>> Start RECORDS
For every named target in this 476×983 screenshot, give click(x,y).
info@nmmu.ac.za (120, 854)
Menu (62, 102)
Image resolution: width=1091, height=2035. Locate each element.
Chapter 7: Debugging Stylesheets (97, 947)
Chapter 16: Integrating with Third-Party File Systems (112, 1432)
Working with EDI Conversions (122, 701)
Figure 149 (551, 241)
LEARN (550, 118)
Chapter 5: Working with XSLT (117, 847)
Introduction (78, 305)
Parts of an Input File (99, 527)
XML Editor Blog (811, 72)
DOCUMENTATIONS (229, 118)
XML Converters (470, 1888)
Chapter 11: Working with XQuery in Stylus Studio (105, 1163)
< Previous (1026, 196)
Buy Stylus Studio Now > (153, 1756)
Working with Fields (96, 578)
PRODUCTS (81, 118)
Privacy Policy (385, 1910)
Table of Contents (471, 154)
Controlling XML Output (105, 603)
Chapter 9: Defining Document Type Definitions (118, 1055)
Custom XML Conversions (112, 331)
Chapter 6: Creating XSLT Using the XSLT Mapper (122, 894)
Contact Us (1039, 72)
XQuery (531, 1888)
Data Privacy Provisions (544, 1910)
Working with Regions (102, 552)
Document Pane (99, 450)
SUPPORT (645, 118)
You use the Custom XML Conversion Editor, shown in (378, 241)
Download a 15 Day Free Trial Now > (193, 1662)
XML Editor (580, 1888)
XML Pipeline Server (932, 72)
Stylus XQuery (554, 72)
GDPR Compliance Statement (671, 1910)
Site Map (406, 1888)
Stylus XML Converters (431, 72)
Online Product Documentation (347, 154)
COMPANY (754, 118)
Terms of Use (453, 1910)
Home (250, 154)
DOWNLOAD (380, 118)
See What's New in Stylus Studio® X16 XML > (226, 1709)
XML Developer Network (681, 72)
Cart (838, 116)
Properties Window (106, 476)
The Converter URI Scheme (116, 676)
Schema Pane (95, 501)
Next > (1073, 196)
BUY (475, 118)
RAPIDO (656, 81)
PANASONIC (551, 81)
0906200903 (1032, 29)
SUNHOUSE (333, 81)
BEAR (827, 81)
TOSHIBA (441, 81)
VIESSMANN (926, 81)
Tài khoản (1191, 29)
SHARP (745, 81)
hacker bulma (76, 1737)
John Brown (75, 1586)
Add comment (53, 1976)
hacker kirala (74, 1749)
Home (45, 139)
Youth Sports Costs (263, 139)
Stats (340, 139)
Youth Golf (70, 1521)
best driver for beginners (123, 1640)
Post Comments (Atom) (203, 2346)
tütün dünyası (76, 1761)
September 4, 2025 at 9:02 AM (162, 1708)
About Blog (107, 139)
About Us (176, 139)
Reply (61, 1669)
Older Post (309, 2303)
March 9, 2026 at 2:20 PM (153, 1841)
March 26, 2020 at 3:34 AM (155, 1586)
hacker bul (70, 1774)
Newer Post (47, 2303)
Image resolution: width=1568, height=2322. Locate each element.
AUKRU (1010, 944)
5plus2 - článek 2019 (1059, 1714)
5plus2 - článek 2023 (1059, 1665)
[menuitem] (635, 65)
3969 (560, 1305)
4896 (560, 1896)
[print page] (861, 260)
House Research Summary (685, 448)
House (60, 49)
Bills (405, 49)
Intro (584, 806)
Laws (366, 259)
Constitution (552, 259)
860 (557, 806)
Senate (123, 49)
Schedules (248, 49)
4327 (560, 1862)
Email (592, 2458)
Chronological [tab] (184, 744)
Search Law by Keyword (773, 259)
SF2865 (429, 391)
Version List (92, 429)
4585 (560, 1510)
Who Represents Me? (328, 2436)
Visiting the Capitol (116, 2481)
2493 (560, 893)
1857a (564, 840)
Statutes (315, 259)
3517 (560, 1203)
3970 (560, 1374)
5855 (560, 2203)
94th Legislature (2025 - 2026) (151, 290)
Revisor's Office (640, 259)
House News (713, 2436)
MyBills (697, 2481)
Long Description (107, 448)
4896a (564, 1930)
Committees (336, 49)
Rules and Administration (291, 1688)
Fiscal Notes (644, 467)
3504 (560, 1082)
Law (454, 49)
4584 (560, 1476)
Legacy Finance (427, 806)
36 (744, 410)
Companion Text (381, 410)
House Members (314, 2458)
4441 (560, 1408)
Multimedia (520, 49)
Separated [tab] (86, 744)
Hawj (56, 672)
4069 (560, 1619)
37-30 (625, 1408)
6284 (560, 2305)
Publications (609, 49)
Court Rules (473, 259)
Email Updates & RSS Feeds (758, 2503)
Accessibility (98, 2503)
>> End RECORDS
## [AIM]
Write out all the records again, swapping every "Chapter" for "Part" and changing nothing else.

## [RESPONSE TO THE EXERCISE]
For every named target in this 476×983 screenshot, give click(x,y).
info@nmmu.ac.za (120, 854)
Menu (62, 102)
Image resolution: width=1091, height=2035. Locate each element.
Part 7: Debugging Stylesheets (97, 947)
Part 16: Integrating with Third-Party File Systems (112, 1432)
Working with EDI Conversions (122, 701)
Figure 149 (551, 241)
LEARN (550, 118)
Part 5: Working with XSLT (117, 847)
Introduction (78, 305)
Parts of an Input File (99, 527)
XML Editor Blog (811, 72)
DOCUMENTATIONS (229, 118)
XML Converters (470, 1888)
Part 11: Working with XQuery in Stylus Studio (105, 1163)
< Previous (1026, 196)
Buy Stylus Studio Now > (153, 1756)
Working with Fields (96, 578)
PRODUCTS (81, 118)
Privacy Policy (385, 1910)
Table of Contents (471, 154)
Controlling XML Output (105, 603)
Part 9: Defining Document Type Definitions (118, 1055)
Custom XML Conversions (112, 331)
Part 6: Creating XSLT Using the XSLT Mapper (122, 894)
Contact Us (1039, 72)
XQuery (531, 1888)
Data Privacy Provisions (544, 1910)
Working with Regions (102, 552)
Document Pane (99, 450)
SUPPORT (645, 118)
You use the Custom XML Conversion Editor, shown in (378, 241)
Download a 15 Day Free Trial Now > (193, 1662)
XML Editor (580, 1888)
XML Pipeline Server (932, 72)
Stylus XQuery (554, 72)
GDPR Compliance Statement (671, 1910)
Site Map (406, 1888)
Stylus XML Converters (431, 72)
Online Product Documentation (347, 154)
COMPANY (754, 118)
Terms of Use (453, 1910)
Home (250, 154)
DOWNLOAD (380, 118)
See What's New in Stylus Studio® X16 XML > (226, 1709)
XML Developer Network (681, 72)
Cart (838, 116)
Properties Window (106, 476)
The Converter URI Scheme (116, 676)
Schema Pane (95, 501)
Next > (1073, 196)
BUY (475, 118)
RAPIDO (656, 81)
PANASONIC (551, 81)
0906200903 (1032, 29)
SUNHOUSE (333, 81)
BEAR (827, 81)
TOSHIBA (441, 81)
VIESSMANN (926, 81)
Tài khoản (1191, 29)
SHARP (745, 81)
hacker bulma (76, 1737)
John Brown (75, 1586)
Add comment (53, 1976)
hacker kirala (74, 1749)
Home (45, 139)
Youth Sports Costs (263, 139)
Stats (340, 139)
Youth Golf (70, 1521)
best driver for beginners (123, 1640)
Post Comments (Atom) (203, 2346)
tütün dünyası (76, 1761)
September 4, 2025 at 9:02 AM (162, 1708)
About Blog (107, 139)
About Us (176, 139)
Reply (61, 1669)
Older Post (309, 2303)
March 9, 2026 at 2:20 PM (153, 1841)
March 26, 2020 at 3:34 AM (155, 1586)
hacker bul (70, 1774)
Newer Post (47, 2303)
Image resolution: width=1568, height=2322. Locate each element.
AUKRU (1010, 944)
5plus2 - článek 2019 (1059, 1714)
5plus2 - článek 2023 (1059, 1665)
[menuitem] (635, 65)
3969 (560, 1305)
4896 (560, 1896)
[print page] (861, 260)
House Research Summary (685, 448)
House (60, 49)
Bills (405, 49)
Intro (584, 806)
Laws (366, 259)
Constitution (552, 259)
860 (557, 806)
Senate (123, 49)
Schedules (248, 49)
4327 (560, 1862)
Email (592, 2458)
Chronological [tab] (184, 744)
Search Law by Keyword (773, 259)
SF2865 (429, 391)
Version List (92, 429)
4585 (560, 1510)
Who Represents Me? (328, 2436)
Visiting the Capitol (116, 2481)
2493 (560, 893)
1857a (564, 840)
Statutes (315, 259)
3517 (560, 1203)
3970 (560, 1374)
5855 (560, 2203)
94th Legislature (2025 - 2026) (151, 290)
Revisor's Office (640, 259)
House News (713, 2436)
MyBills (697, 2481)
Long Description (107, 448)
4896a (564, 1930)
Committees (336, 49)
Rules and Administration (291, 1688)
Fiscal Notes (644, 467)
3504 (560, 1082)
Law (454, 49)
4584 (560, 1476)
Legacy Finance (427, 806)
36 (744, 410)
Companion Text (381, 410)
House Members (314, 2458)
4441 (560, 1408)
Multimedia (520, 49)
Separated [tab] (86, 744)
Hawj (56, 672)
4069 (560, 1619)
37-30 (625, 1408)
6284 (560, 2305)
Publications (609, 49)
Court Rules (473, 259)
Email Updates & RSS Feeds (758, 2503)
Accessibility (98, 2503)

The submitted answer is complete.